Les chenapans du Mississippi

Tom Sawyer et Huckleberry Finn comme vous ne les avez jamais lus. Une nouvelle traduction redonne toute leur verve aux  » kids  » de Mark Twain.

C’est à toute vapeur, dans le sillage d’un steamer lâché sur le Mississippi, que se dessine le visage de Mark Twain, pilote au long cours et romancier du grand large. Son £uvre est un enchantement, une fabuleuse invitation au voyage où culminent deux merveilles trop longtemps reléguées dans la nursery de la Bibliothèque verte : Les Aventures de Tom Sawyer (1876) et Les Aventures de Huckleberry Finn (1884), que Bernard Hoepffner vient de retraduire avec une faconde délicieusement rabelaisienne. Belle occasion de s’offrir une nouvelle tranche d’école buissonnière en compagnie de l’indémodable Mark Twain et de son illustre tandem, deux chenapans aussi immortels que Gavroche ou Oliver Twist. Le premier, Tom Sawyer, est un gamin espiègle, déluré, nourri au biberon de la désobéissance, mais assez angélique pour avouer des méfaits qu’il n’a pas commis quand il s’agit de protéger la tendre Becky Thatcher. Son copain Huckleberry Finn, lui, a la chance de pouvoir dormir dans une barrique à la belle étoile, de ne jamais se laver et de se livrer à toutes les polissonneries possibles, pourvu qu’elles ne troublent pas les activités hautement avinées de son ivrogne de père.

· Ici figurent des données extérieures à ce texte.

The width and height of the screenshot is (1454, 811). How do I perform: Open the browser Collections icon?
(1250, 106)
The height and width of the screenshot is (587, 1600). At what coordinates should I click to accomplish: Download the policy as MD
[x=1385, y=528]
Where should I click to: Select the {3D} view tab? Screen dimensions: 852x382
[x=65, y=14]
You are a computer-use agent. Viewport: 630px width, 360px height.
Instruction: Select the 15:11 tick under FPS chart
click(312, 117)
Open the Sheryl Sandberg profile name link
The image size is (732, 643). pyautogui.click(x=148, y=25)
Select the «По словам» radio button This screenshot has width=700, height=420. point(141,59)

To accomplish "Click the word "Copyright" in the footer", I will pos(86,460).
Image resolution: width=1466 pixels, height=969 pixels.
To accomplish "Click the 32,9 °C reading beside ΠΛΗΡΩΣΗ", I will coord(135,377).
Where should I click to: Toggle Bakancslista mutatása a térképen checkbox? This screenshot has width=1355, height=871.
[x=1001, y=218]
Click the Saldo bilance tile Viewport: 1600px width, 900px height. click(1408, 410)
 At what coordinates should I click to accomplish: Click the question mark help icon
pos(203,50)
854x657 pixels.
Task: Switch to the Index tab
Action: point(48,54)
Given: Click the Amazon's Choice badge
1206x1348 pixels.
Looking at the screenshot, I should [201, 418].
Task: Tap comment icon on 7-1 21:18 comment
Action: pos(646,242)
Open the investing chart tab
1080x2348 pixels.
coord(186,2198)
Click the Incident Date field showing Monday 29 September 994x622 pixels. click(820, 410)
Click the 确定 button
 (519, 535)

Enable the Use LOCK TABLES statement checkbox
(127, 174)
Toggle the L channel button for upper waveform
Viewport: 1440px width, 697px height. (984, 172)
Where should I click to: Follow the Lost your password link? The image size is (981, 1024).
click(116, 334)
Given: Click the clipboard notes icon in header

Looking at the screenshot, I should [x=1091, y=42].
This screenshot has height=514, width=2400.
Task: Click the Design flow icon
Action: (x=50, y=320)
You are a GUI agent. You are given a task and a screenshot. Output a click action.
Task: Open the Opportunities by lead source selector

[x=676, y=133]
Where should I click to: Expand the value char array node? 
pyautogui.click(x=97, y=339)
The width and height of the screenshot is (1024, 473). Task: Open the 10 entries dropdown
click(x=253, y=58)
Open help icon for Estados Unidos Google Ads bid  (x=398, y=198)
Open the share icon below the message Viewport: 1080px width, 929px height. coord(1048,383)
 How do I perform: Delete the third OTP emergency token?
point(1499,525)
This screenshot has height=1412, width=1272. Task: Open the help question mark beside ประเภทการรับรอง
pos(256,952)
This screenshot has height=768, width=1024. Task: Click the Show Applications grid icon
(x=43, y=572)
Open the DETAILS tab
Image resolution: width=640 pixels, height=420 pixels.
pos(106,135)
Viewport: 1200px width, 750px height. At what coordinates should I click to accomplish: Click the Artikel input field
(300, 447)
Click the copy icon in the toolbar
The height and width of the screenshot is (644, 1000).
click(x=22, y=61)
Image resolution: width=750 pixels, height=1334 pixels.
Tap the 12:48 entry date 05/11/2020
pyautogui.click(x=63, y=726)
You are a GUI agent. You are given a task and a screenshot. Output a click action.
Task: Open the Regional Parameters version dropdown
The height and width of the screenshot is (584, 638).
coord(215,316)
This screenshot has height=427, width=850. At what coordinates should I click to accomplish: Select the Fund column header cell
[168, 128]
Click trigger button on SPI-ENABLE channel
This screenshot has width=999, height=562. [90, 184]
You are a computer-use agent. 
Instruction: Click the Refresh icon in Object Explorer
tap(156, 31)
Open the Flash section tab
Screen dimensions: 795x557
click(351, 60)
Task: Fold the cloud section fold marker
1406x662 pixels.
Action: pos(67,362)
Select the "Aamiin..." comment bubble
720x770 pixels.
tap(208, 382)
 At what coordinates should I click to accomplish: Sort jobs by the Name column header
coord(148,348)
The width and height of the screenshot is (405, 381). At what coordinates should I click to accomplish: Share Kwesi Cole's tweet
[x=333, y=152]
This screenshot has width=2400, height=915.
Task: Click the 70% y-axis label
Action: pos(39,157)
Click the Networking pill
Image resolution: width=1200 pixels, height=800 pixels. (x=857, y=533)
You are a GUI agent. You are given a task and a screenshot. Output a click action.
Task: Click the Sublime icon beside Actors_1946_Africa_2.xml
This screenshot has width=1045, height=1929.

Quant au théâtre de leurs fanfaronnades, c’est St Petersburg, une bourgade assoupie dans les moiteurs sudistes, tout près de ce cimetière où les deux garçons iront tirer la queue du diable avant d’assister au meurtre du Dr Robinson. Ce sera le début d’incroyables aventures qui transformeront Tom en détective et en redresseur de torts, puis en dénicheur de trésor, tandis que Huck scellera son destin de vagabond en se laissant emporter par les courants du Mississippi sur un radeau où s’est réfugié le vieux Jim, un esclave noir dont il partagera la gouaille et les humiliations.

Traduites en France dès la fin du xixe siècle, les odyssées déjantées – et parfois tranquillement immorales – de Mark Twain furent souvent édulcorées, trahies, repeintes au Ripolin de la bienséance. Grâce à Bernard Hoepffner, qui s’est déjà frotté à Joyce et à Melville, elles nous reviennent avec toute leur saveur originale, leur sulfureuse insolence, leurs mots tordus, leur flamboyante syntaxe qui s’embrase dans les fournaises du Deep South.  » Les deux romans de Twain, explique-t-il, ont souffert d’adaptations anciennes qui escamotaient toute l’inventivité de leur écriture. Le ton était changé, l’utilisation de la langue parlée n’était pas du tout rendue, alors que Tom Sawyer et surtout Huckleberry Finn sont révolutionnaires en anglais. « 

Il fallait donc que ça décoiffe pour que ce soit vraiment « autant tique », comme dit Huck en nous laissant  » putréfiés d’étonnement  » avant de décliner la longue liste de ses  » misérabilités  » et de tirer sa révérence en ces termes, à la dernière page :  » Si j’avais su quel travail c’était d’écrire un livre, je m’y serais pas mis. Mais je crois bien que je vais devoir me tirer dans les Territoires avant les autres, pasque tante Sally, elle veut m’adopter et me siviliser, et ça, je peux pas le supporter.  » Allez, vite, il faut lire ou relire ces deux classiques si peu académiques où Mark Twain nous rappelle que l’enfance est un paradis, que l’immaturité est une jouvence, que la paresse est une vertu. Et que la vertu ne fait pas le poids quand les sirènes du Mississippi vous invitent à vous encanailler corps et âme, sur des eaux à tout jamais miraculeuses.

Les Aventures de Tom Sawyer et Les Aventures de Huckleberry Finn, par Mark Twain, trad. de l’anglais (Etats-Unis) par Bernard Hoepffner. Ed. Tristram, 310 p. et 345 p.